Alors que l’Allemagne veut autoriser la consommation, la production et la vente de cannabis, le maire EELV de Bègles (Gironde), Clément Rossignol-Puech, déplore le retard de la France et propose de mener une expérimentation dans sa ville. Auprès de « Marianne », il détaille les retombées positives d’un point de vue économique, judiciaire et sanitaire d’une légalisation encadrée.
La France emboîtera-t-elle le pas de l’Allemagne ? Annoncée par le gouvernement fédéral d’Olaf Scholz lors de son arrivée au pouvoir, la légalisation encadrée du cannabis avance outre-Rhin.

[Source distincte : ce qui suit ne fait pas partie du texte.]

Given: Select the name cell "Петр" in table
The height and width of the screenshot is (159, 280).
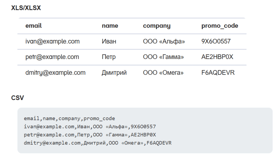Looking at the screenshot, I should pyautogui.click(x=109, y=57).
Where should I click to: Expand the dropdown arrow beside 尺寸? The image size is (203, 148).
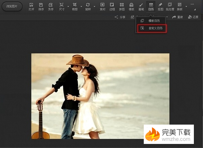tap(68, 6)
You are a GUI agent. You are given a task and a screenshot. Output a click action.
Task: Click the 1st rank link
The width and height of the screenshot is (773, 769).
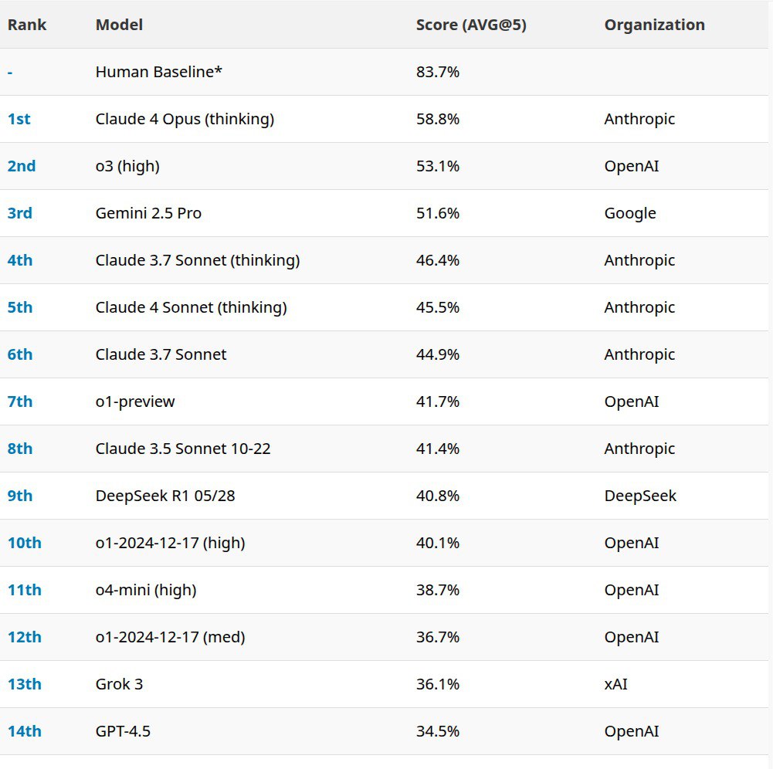coord(19,119)
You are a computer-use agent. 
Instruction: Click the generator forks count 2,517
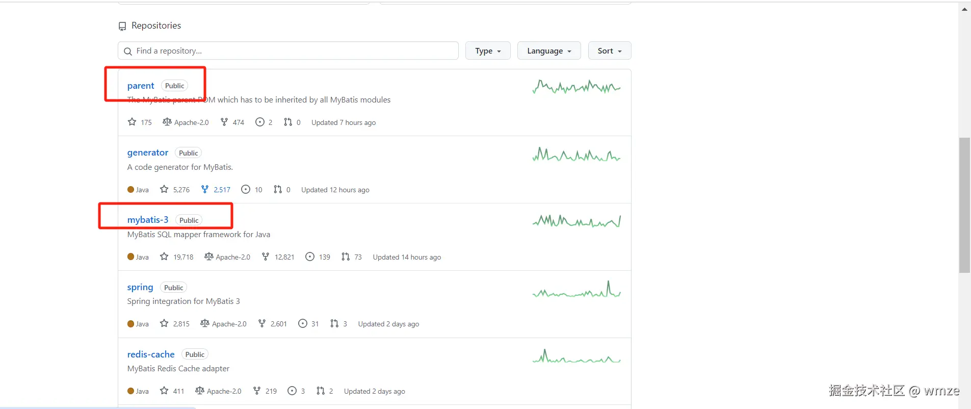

Avant une réunion avec ses homologues européens le 14 mars dernier, le ministre de la Santé allemand, Karl Lauterbach, a assuré avoir reçu « un très bon accueil » de la part de la Commission européenne sur ce projet, qui pourrait être mis en place dès 2024. En autorisant la possession de 30 grammes de marijuana pour les personnes majeures, ainsi que deux plantes au maximum à leur domicile pour une production personnelle, l’objectif affiché est de réduire la criminalité et de rendre la consommation plus sûre. Les produits pourront être vendus dans des magasins et pharmacies agréés, qui devront toutefois être situés loin des établissements scolaires.
Alors que plusieurs pays optent pour une formule identique et que 21 des 27 membres de l’Union européenne autorisent, au moins, le cannabis à usage thérapeutique, le maire écologiste de Bègles (Gironde), Clément Rossignol-Puech, regrette que la France poursuive sa politique de répression.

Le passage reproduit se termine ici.